Other investment incentive schemes – such as the Enterprise Investment Scheme (EIS), the Seed Enterprise Investment Scheme (SEIS) and Social Investment Tax Relief (SITR) – were also maintained but restricted from certain activities, such as renewable energy generation from 2016 onwards, a blow to innovative start-ups in the renewable sector and further evidence of this government’s lack of commitment to green growth.
Interestingly, the government announced that ‘it will explore setting up a new broadband investment fund, to support the growth of alternative network developers.’ The fund would be ‘supported by both public and private investors, and would be managed by the private sector on a commercial basis.’
While the main rationale of the policy is increasing market competition in the broadband sector to increase quality of service, it should also help in delivering the government’s commitment to 99% superfast broadband coverage in the UK by 2018. Although on the whole the UK does well in broadband coverage, many rural and coastal areas miss out.
In our recent report on reviving Britain’s seaside towns, we wrote of the need to upgrade broadband infrastructure by the coast. In a case study on Bournemouth, we cited the example of independent provider C4L that has along with others helped make the town one of the best places for superfast broadband, with over 95% coverage. If all goes well and the fund is set up, then we hope it will fund similar such schemes across the UK.

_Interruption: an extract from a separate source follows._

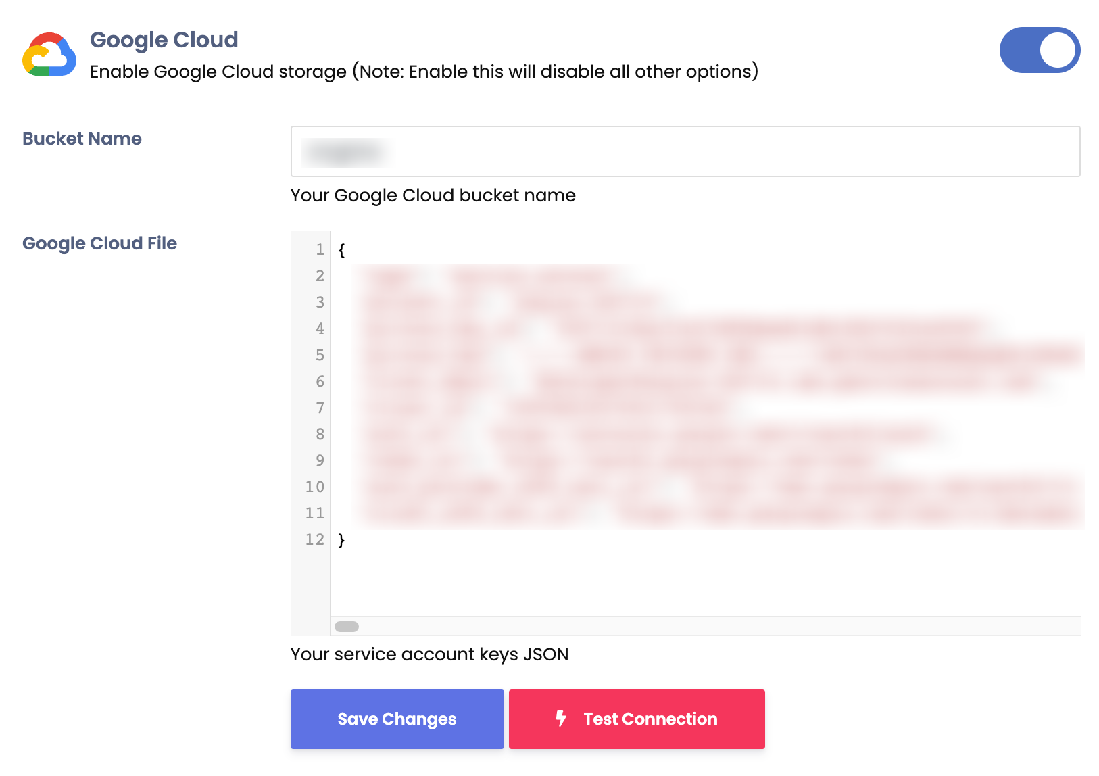Click line number 2 in the editor gutter
The image size is (1099, 776).
point(320,276)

After months of appeals from members of both parties, civil society organisations and think tanks, as well as a bruising defeat in the House of Lords, George Osborne decided to bow to public opinion and drop his proposed changes to tax credit cuts. A whole host of people on low incomes no longer have to worry about seeing a dramatic fall in their living standards next year.

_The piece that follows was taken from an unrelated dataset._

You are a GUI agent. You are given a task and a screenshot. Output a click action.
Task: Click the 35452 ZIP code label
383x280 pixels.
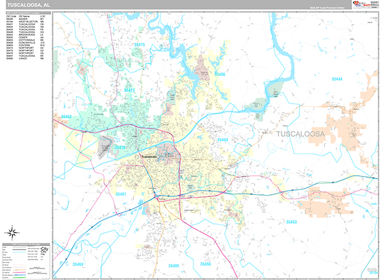(66, 117)
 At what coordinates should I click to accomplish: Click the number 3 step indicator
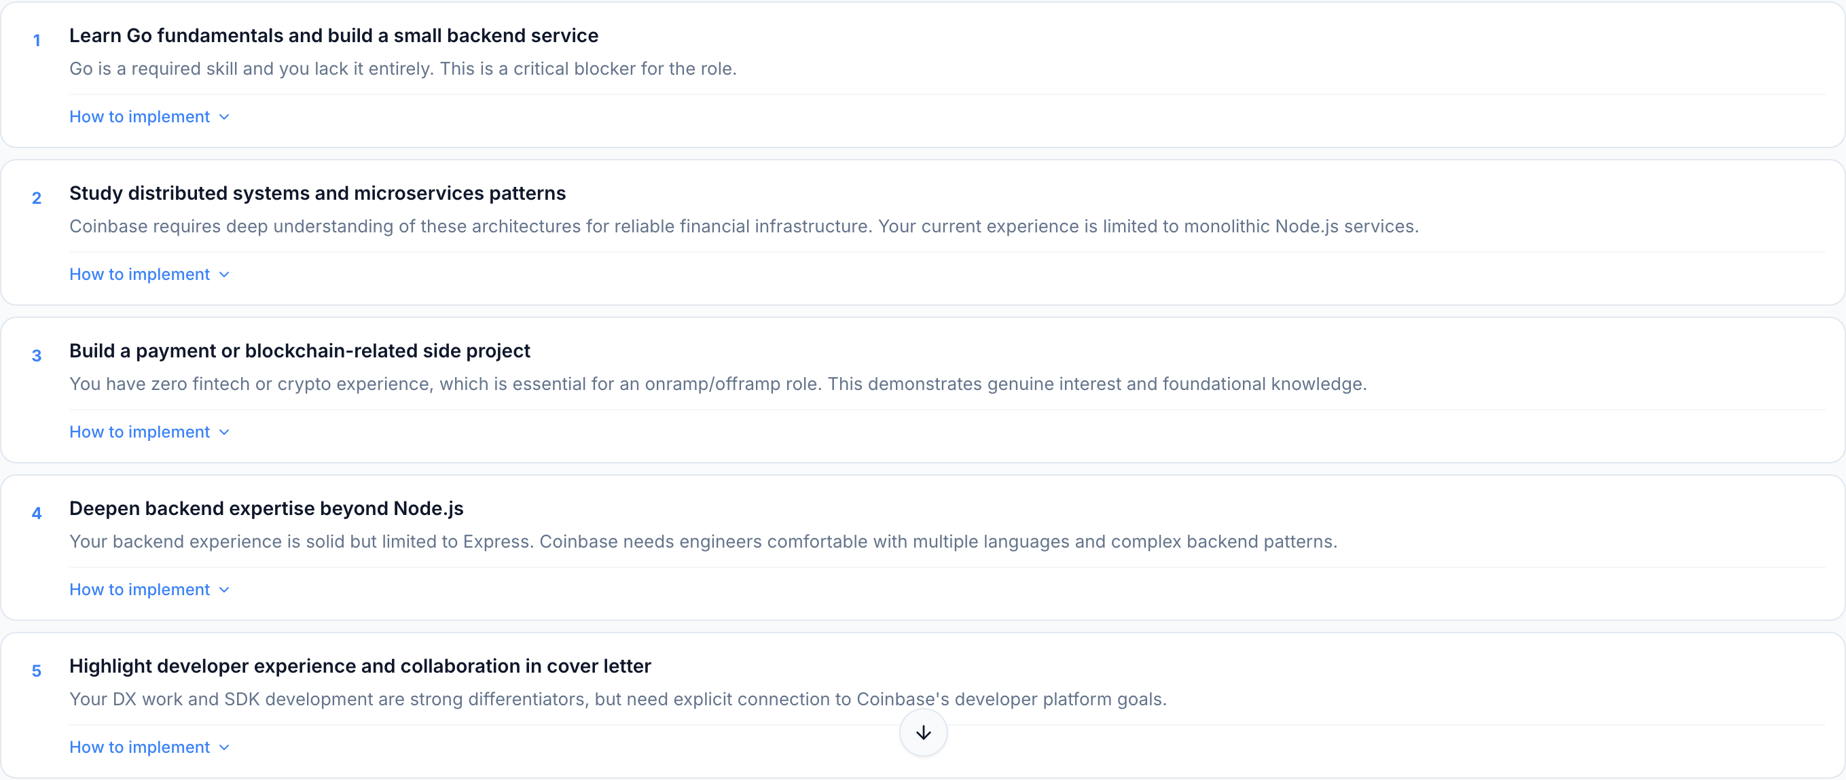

Part of this group of people on low incomes are the self-employed, who on average earn less than their salaried counterparts. While not every person who fits the term ‘self-employed’ can be considered an entrepreneur (e.g. freelance chauffeurs and graphic designers), the motivations that lead them to make that choice – autonomy, flexibility, satisfaction – tend to be same, and insecure freelancing is often a prelude to full blown entrepreneurship. So the fact that their support has been maintained is good for the growth of entrepreneurship in the UK.